[Saved entries]
.....
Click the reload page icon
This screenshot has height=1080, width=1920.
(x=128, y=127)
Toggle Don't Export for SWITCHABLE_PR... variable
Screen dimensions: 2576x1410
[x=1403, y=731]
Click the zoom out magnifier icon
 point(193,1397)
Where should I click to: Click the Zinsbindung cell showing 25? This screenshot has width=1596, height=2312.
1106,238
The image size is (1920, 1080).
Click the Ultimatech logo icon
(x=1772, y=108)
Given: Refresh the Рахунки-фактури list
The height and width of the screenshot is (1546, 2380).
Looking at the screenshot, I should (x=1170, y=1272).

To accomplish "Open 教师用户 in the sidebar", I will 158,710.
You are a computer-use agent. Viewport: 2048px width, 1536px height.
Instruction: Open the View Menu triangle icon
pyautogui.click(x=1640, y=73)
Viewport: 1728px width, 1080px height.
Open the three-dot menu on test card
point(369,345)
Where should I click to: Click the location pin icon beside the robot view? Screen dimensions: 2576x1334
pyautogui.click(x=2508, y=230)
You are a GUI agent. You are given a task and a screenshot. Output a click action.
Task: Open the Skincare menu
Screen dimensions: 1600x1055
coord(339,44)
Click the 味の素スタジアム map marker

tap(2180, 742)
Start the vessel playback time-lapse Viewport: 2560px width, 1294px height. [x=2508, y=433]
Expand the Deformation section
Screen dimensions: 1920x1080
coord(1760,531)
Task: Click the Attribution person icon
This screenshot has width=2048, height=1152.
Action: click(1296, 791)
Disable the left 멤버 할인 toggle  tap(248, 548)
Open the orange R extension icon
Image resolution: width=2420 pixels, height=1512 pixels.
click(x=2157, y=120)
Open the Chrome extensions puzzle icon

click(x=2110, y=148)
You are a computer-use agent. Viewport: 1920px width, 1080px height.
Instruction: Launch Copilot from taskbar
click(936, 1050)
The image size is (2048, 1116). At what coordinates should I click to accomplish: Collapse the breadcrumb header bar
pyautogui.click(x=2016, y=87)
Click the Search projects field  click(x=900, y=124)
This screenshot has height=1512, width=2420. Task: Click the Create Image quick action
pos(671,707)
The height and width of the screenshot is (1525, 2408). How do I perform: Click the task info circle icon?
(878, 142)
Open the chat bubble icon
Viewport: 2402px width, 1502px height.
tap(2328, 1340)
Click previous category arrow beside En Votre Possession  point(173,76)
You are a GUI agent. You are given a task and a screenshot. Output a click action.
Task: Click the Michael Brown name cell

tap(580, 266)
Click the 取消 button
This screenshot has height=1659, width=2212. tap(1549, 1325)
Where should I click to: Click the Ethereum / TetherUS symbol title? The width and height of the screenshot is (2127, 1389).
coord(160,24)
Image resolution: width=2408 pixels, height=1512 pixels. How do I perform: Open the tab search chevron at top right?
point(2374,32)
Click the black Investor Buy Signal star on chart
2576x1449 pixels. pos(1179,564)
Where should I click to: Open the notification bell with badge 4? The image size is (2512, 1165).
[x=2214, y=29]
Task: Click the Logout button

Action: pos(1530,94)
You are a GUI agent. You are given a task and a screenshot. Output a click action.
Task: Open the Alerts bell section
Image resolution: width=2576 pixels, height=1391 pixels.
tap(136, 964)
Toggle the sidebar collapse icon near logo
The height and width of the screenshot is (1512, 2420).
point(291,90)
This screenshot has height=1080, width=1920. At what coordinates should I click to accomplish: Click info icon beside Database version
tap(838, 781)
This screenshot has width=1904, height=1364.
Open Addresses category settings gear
.....
▸ **DIRECTIONS FOR THIS TASK**
For each line of the entries that includes "computer", show that line.

▸ **SOLUTION FOR THIS EXERCISE**
You are a computer-use agent. Viewport: 2048px width, 1536px height.
You are a computer-use agent. Viewport: 1920px width, 1080px height.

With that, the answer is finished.